There’s good timing on the story, which ran the same day that Rubin, Citigroup’s former interim chairman, and Chuck Prince, Citi’s ex-CEO, were getting grilled by the Financial Crisis Inquiry Commission.
At the same time, the who’s-up/down machine has been whirring about Larry Summers, director of the National Economic Council and Rubin protégé, who, the chatter has it, may be on his way out.
But then, so was Rahm, as we recall.
National Journal seems to have got that ball rolling with some of those nasty details that tend to come out when a job change is in the works, or at least when someone hopes to make that happen. Among them: Summers was so grumpy when Obama named Ben Bernanke to a second term as Fed chairman (instead of tapping Summers, apparently) that he demanded some extra perks, including a game of golf with the president (which he got) and a car and driver (which he didn’t). The ball has been rolling along, with reports from Charlie Gasparino and The Atlantic. It’s the Washington buzz machine in action.
Against that backdrop, Politico focuses on what it calls Rubin’s “discreet kind of influence.”
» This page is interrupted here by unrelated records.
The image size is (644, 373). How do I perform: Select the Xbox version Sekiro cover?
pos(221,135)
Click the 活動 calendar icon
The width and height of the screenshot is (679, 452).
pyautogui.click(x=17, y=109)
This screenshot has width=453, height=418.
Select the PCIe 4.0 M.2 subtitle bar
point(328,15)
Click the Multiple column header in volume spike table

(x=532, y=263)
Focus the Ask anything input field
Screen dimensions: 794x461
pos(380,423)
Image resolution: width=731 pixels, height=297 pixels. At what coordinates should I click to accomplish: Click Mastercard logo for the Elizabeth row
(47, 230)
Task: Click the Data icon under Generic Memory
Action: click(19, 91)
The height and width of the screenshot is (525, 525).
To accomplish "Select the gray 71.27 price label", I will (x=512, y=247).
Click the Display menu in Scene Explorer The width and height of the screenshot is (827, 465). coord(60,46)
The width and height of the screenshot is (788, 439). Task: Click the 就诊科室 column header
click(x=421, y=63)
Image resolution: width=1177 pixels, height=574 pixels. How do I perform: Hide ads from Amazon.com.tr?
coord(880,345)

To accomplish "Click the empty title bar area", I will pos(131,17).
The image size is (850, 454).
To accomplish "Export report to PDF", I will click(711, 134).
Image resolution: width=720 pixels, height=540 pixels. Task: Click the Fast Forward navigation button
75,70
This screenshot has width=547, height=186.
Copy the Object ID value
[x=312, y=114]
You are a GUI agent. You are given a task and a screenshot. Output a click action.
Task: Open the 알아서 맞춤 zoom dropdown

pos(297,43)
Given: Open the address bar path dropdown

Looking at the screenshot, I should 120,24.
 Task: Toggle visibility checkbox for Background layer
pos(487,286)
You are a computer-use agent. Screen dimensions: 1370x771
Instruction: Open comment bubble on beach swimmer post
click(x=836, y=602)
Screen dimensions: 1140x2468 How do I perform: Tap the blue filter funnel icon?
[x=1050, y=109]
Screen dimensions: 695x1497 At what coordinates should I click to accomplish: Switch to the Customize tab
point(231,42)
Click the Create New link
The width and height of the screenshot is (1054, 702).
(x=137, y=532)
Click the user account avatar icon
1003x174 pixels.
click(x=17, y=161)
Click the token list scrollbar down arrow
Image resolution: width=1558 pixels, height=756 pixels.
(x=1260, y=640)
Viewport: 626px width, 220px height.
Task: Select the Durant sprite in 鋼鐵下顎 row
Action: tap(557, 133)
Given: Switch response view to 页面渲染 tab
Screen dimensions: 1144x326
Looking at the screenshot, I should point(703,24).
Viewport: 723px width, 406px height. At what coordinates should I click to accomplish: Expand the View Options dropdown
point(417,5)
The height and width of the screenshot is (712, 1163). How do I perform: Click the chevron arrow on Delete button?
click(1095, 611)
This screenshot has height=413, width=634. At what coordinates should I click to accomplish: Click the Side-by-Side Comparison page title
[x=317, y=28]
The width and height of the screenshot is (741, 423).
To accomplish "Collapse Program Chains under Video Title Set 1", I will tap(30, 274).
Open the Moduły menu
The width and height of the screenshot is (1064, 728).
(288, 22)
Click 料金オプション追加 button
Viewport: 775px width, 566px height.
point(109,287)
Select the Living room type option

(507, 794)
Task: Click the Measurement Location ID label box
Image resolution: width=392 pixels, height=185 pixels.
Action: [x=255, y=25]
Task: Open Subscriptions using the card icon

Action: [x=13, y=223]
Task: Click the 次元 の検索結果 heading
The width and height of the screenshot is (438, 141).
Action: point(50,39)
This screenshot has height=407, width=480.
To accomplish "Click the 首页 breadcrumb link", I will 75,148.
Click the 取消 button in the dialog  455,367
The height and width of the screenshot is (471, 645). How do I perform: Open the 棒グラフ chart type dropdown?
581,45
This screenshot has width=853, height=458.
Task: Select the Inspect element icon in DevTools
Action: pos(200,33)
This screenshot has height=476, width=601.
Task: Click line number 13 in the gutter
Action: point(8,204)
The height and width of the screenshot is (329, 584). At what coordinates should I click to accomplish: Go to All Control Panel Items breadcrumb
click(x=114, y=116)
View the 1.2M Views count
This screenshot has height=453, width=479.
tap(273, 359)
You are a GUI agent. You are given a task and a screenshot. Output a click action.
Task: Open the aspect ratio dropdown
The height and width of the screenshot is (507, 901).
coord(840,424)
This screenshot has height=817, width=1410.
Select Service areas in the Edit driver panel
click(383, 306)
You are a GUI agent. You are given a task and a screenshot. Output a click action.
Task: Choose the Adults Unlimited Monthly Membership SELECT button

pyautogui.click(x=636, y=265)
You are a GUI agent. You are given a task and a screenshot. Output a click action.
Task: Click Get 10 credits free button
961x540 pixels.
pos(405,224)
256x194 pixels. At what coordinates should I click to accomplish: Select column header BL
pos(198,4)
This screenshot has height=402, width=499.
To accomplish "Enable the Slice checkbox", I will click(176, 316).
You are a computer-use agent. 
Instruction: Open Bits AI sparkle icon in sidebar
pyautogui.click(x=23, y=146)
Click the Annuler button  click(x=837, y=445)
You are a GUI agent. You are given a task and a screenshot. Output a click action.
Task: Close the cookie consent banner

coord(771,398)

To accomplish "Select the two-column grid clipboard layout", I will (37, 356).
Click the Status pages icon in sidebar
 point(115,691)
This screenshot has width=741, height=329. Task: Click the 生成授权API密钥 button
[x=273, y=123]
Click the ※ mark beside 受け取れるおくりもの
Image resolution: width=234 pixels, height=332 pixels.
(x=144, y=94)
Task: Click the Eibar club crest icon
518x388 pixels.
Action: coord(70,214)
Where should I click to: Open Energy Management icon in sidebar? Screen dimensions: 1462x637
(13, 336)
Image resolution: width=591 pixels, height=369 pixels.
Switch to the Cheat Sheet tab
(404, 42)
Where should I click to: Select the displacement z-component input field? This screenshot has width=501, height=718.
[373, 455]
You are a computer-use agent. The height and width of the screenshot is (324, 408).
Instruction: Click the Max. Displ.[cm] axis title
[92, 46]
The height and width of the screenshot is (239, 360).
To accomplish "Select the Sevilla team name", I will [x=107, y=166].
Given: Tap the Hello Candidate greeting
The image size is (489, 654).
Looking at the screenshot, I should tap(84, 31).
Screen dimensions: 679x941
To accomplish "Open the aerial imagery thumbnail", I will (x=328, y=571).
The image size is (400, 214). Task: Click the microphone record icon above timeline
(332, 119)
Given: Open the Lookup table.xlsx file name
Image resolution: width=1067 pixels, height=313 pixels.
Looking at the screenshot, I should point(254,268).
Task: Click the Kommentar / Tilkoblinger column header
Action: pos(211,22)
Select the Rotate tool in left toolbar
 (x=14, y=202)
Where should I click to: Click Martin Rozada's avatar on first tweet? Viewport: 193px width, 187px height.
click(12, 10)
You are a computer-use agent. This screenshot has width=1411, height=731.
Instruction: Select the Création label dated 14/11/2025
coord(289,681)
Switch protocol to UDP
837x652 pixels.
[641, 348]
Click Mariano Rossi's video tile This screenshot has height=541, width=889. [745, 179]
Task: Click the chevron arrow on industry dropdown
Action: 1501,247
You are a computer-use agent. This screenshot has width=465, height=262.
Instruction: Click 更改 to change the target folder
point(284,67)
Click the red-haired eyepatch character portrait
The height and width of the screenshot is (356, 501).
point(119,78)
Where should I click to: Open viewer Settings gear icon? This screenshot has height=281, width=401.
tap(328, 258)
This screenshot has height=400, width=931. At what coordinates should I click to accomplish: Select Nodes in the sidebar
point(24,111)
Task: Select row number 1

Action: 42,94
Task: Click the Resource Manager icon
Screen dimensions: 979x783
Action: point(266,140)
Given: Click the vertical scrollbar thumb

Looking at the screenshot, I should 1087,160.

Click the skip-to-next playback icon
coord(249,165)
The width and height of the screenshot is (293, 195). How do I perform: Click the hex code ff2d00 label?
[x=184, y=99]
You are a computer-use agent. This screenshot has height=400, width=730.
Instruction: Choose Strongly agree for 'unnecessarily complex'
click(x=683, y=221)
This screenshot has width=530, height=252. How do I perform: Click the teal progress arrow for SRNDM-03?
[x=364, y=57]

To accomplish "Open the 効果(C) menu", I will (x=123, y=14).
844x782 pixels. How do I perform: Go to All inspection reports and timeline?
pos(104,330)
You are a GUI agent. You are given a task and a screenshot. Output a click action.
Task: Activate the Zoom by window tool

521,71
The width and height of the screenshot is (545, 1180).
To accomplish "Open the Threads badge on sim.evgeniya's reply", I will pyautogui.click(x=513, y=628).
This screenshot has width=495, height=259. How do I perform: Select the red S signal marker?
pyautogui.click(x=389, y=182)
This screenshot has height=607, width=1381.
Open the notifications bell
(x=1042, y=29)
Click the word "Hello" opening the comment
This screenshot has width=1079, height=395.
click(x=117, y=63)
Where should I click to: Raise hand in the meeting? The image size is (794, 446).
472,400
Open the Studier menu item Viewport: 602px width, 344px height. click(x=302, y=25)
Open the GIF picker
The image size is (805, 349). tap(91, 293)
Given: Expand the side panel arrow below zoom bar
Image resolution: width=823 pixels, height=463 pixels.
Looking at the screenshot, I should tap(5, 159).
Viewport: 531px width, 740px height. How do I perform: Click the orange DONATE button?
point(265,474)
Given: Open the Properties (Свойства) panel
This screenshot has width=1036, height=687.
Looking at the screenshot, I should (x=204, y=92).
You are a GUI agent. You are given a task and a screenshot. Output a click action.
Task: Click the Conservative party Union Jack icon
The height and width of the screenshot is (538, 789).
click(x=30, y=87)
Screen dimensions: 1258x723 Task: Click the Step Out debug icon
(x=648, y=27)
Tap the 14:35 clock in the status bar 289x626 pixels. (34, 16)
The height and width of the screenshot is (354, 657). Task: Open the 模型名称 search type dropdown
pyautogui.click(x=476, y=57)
Behind the scenes, Rubin still wields enormous influence in Barack Obama’s Washington, chatting regularly with a legion of former employees who dominate the ranks of the young administration’s policy team. He speaks regularly to Treasury Secretary Timothy Geithner, who once worked for Rubin at Treasury.
According to Geithner’s public calendar, the treasury secretary spoke or met with Rubin at least four times in the first six months of Geithner’s tenure. Three of those chats, including an hourlong session in Rubin’s New York office, came before President Obama released his Wall Street regulatory reform proposal in June 2009.
As the piece points out, there are reasons for Rubin and his disciples to keep his role under the radar.
The mere mention of Rubin’s name invokes cringes on the political left — where “Rubinomics” is derided as an approach that coddles Wall Street at the expense of Main Street.
The big bailout that Citi got doesn’t help the situation.
Indeed, Rubin is so down that now it’s notable when someone says something nice about him.
Rubin’s record, too, has been tarnished, to the point that it raised eyebrows inside the Obama administration when CFTC chief Gensler invoked Rubin’s name in a recent interview. “What’s so marvelous about Bob,” Gensler told The New York Times in March, is that “he fostered in people the ability to think. He wanted to hear differing ideas.”
That’s not something many others will say out loud. Gensler “was one of the few people willing to go on the record saying he likes Bob Rubin,” said the senior administration official. “But privately, there’s still a huge amount of respect for Rubin’s thinking.”
Rubin’s recent reputational problems made me look up a memorable 1998 profile of him that ran in The New York Times Magazine.
Get a load of how he was seen back then:
A few years ago it was Greenspan, maestro of the money supply, who was viewed as the recovery’s essential man. But of late it is Rubin. If he looks exhausted these days, it may be less from five and a half years of commuting between New York and Washington than from the strain of playing Atlas to the world economy — carrying a globe that constantly threatens to spin out of control.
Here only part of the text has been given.